## TEXT PASSAGE
☆ ☆ ☆ ☆ ☆
The More Friends You Have, The More Likely You Are to Drink

High school is a time for new experiences and self-discovery aided by those who surround you. New friends are made, old friends make new friends, and everyone lives their life in their own circle or clique; the people who surround you are often one’s biggest influence. A number of high school students are introduced to drugs and alcohol by their peers for the first time ever. Saying no to one’s friends is perhaps the hardest challenge in high school, especially when you have a lot of them, according to a new study.

A national survey of teenagers found that students are more likely to start drinking alcohol when they have large networks of friends. Teens that did drink were compared to those who did not; researchers found that those who did drink also had more popular friends, and more friends who drank. The more popular one’s friends are the easier it is for them to convince you that drinking and drugging is alright – even cool.

The study evaluated data from a national survey of teenagers; the students were asked to name up to five male and five female friends from their school, Science Daily reports. The researchers then calculated the number of friendship nominations each student had received, the number of connections that their friends had, and several other measures of friendship connections. The research suggests that those teens that interact with smaller groups are less susceptible to peer pressure and are less likely to drink.

Teenagers who go to smaller schools may be better off, according to the researchers, because they provide a smaller number of peers a teenager can interact with on their own or through friends. The smaller one’s circle is the more stable it is; it’s a lot harder to get lost in the crowd when you are in close knit community; larger schools have hundreds of different circles, some that interact and others that stick to themselves – layers upon layers of peer pressure from every different angle.

The results are published in Academic Pediatrics.
☆ ☆ ☆ ☆ ☆
## SUPPLIED INFORMATION
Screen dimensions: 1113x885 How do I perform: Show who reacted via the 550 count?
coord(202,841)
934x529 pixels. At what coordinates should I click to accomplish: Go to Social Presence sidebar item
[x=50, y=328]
☆ ☆ ☆ ☆ ☆
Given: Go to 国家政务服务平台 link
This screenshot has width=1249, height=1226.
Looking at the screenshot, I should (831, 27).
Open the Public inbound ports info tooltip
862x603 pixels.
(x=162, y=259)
☆ ☆ ☆ ☆ ☆
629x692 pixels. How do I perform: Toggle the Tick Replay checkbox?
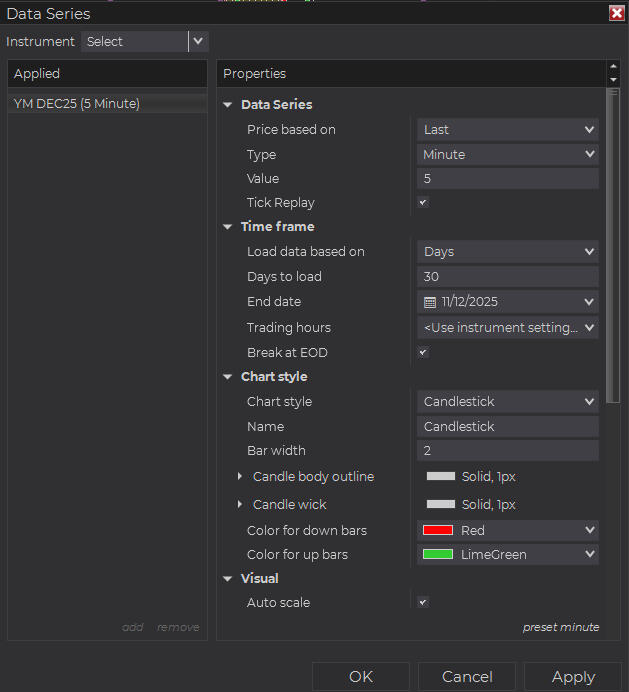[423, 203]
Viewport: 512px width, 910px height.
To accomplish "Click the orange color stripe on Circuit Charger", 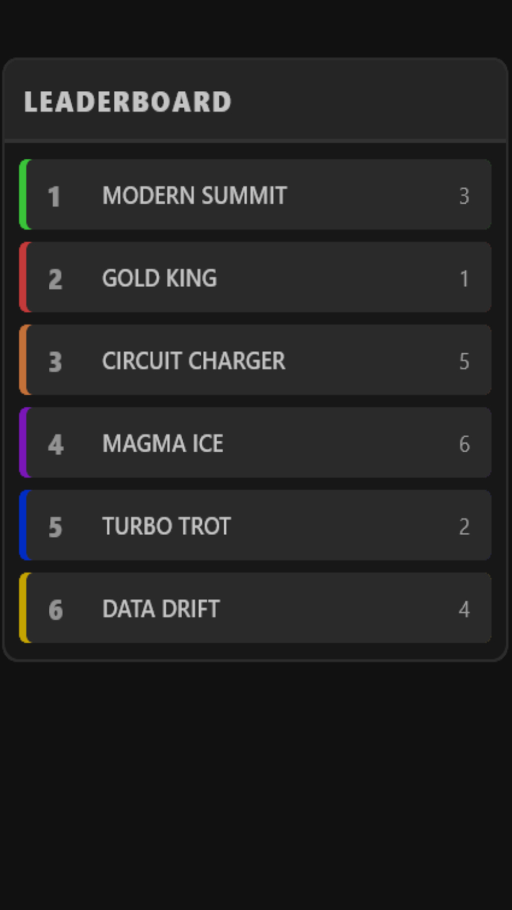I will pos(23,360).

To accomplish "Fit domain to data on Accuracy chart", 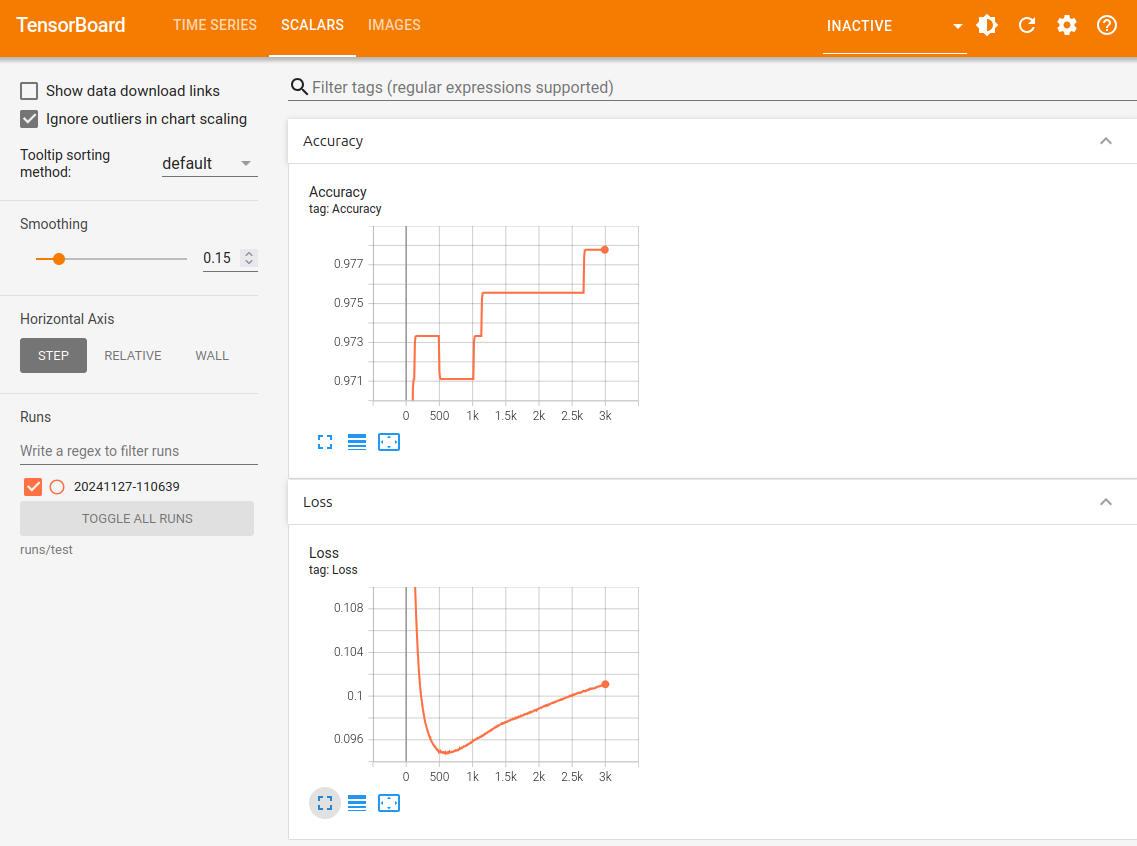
☆ ☆ ☆ ☆ ☆
## QUESTIONS ON THE MATERIAL
1. In the article on friends and teen drinking, rewrite the paragraph beginning "The study evaluated data from a national survey" as a short bulleted list that keeps its main facts.
2. According to the article on friends and teen drinking, why may teenagers at smaller schools be better off? Answer in one to three sentences.
3. Write out the part of the article on friends and teen drinking starting with "The study evaluated" and going on through "likely to drink.".

## SOLUTIONS BY TASK
1.
- The study used data from a national survey of teenagers.
- Students named up to five male and five female friends from their school.
- Researchers counted each student's friendship nominations, the number of connections their friends had, and other measures of friendship connections.
- The findings suggest that teens who interact with smaller groups are less susceptible to peer pressure and less likely to drink.

2. Smaller schools offer fewer peers that a teenager can interact with directly or through friends, and a smaller circle is more stable and harder to get lost in. Larger schools have hundreds of different circles, which creates layers of peer pressure from every angle.

3.
The study evaluated data from a national survey of teenagers; the students were asked to name up to five male and five female friends from their school, Science Daily reports. The researchers then calculated the number of friendship nominations each student had received, the number of connections that their friends had, and several other measures of friendship connections. The research suggests that those teens that interact with smaller groups are less susceptible to peer pressure and are less likely to drink.